● Task objective: Can you echo every line of the data below word for word, leaving out the pictures?

● Source records:
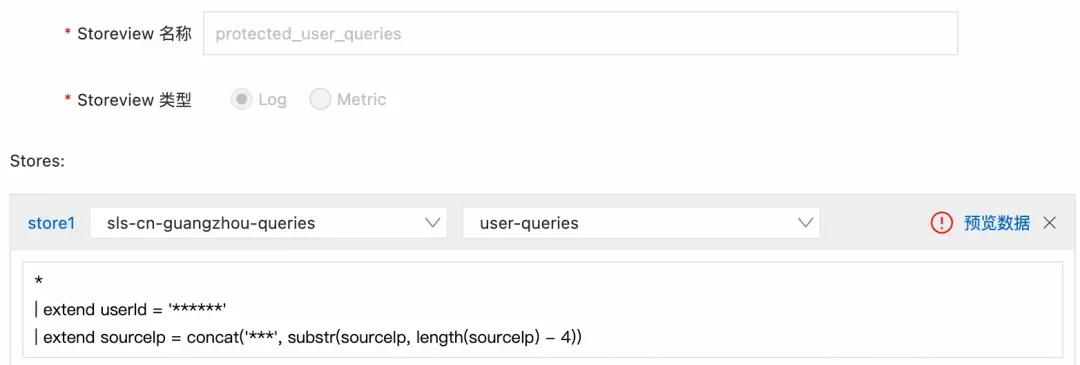Click the store1 label
1080x365 pixels.
[x=51, y=223]
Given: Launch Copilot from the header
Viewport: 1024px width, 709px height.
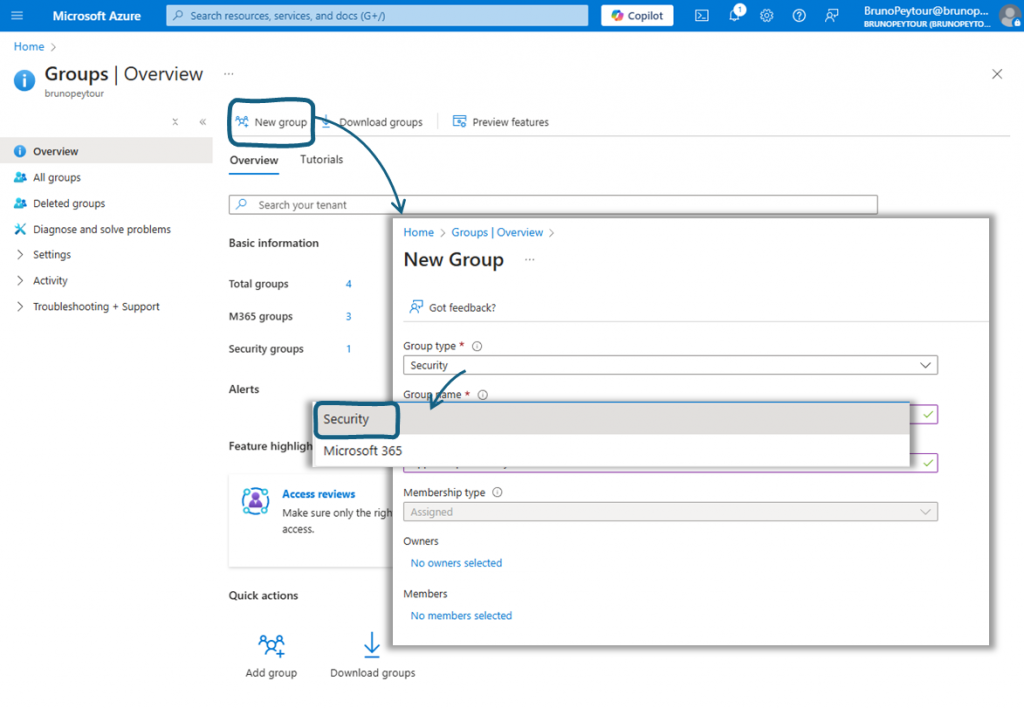Looking at the screenshot, I should [x=637, y=16].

● Task answer:
Click the store1 label
1080x365 pixels.
[x=51, y=223]
Given: Launch Copilot from the header
Viewport: 1024px width, 709px height.
Looking at the screenshot, I should [x=637, y=16].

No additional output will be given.